**What the exercise asks**
Your output should be the line that contains "The image size is (739, 623)." and all lines after it in the records, retyped exactly through the last one.

Source data
──────────────────────────────
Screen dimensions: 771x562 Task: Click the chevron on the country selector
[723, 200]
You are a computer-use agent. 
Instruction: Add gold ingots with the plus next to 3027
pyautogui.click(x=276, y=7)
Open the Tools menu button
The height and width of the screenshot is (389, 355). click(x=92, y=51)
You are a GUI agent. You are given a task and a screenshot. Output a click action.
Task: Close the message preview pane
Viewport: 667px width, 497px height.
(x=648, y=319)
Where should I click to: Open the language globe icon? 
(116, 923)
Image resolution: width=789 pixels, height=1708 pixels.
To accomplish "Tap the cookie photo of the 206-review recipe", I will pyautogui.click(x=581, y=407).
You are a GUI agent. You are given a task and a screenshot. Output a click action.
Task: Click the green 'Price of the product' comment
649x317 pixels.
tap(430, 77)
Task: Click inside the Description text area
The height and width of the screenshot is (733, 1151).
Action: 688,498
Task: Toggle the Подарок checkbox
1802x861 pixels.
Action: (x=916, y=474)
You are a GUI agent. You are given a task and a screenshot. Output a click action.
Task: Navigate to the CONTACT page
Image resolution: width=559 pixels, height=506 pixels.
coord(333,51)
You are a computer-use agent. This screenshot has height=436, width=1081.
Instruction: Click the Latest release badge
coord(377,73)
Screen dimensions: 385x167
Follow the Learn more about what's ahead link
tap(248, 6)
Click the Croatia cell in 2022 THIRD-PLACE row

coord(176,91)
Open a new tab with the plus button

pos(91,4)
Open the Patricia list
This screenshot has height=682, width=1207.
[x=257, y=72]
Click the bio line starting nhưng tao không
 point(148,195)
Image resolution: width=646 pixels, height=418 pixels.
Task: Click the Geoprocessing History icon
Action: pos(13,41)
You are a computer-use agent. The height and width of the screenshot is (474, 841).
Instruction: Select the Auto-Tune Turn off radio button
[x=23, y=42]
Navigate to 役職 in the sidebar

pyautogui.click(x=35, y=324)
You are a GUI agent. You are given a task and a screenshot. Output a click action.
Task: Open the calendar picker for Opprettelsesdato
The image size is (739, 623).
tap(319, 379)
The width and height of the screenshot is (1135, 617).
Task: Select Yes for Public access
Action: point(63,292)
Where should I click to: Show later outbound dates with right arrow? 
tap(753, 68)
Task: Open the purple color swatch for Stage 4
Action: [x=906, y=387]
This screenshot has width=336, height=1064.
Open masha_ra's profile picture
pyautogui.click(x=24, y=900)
──────────────────────────────
**Answer for the task**
The image size is (739, 623).
tap(319, 379)
The width and height of the screenshot is (1135, 617).
Task: Select Yes for Public access
Action: point(63,292)
Where should I click to: Show later outbound dates with right arrow? 
tap(753, 68)
Task: Open the purple color swatch for Stage 4
Action: [x=906, y=387]
This screenshot has width=336, height=1064.
Open masha_ra's profile picture
pyautogui.click(x=24, y=900)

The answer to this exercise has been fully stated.